Task details
What lines of the material below hold the string "Click"? Copy them out.

Material provided
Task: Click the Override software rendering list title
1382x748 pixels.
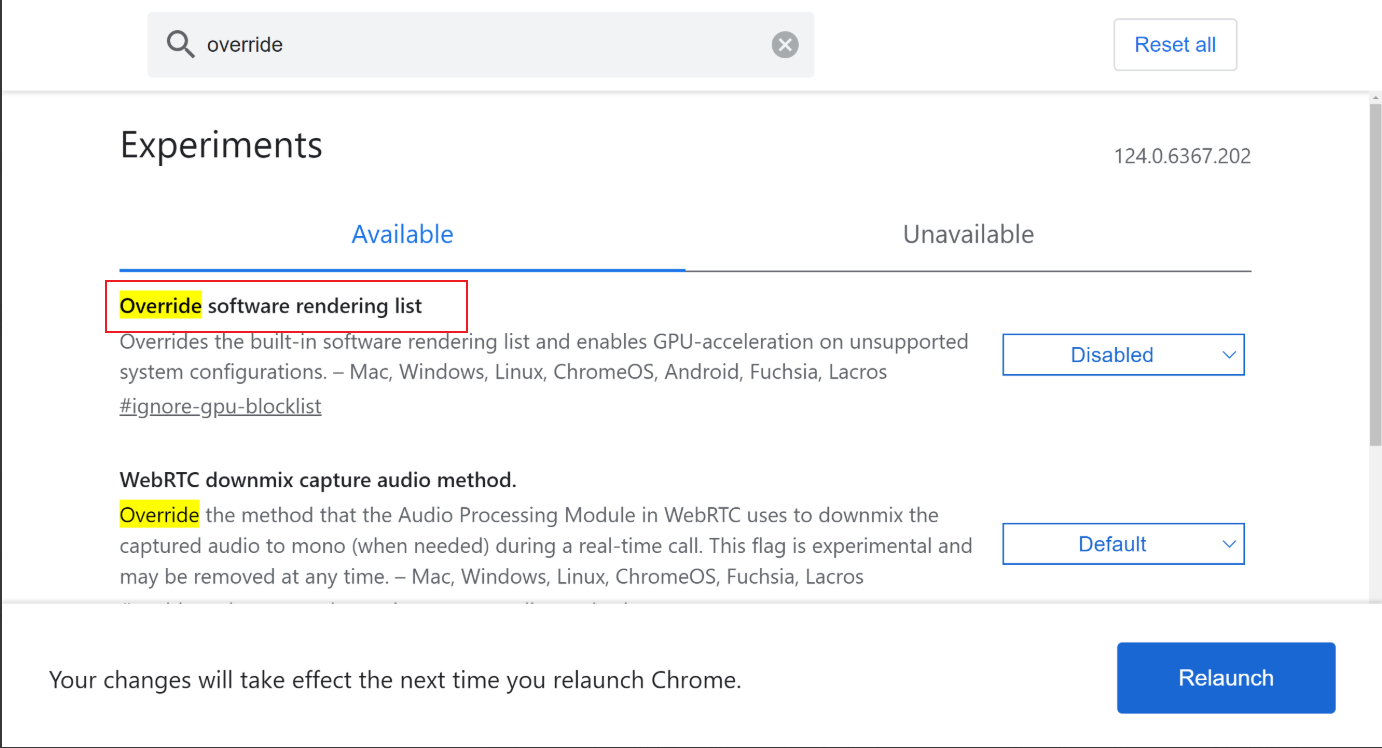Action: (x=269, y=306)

---

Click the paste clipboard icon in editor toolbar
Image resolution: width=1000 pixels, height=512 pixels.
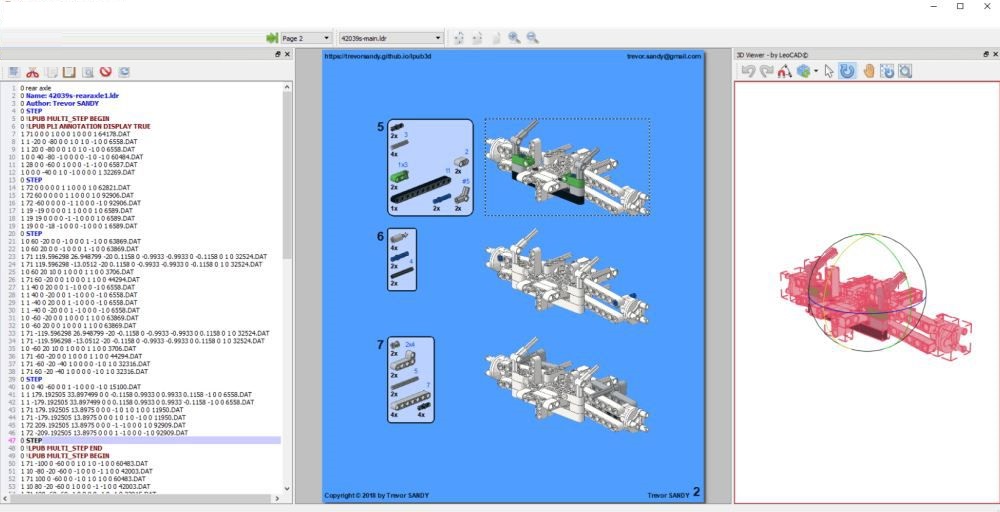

Answer to the problem
Task: Click the Override software rendering list title
Click the paste clipboard icon in editor toolbar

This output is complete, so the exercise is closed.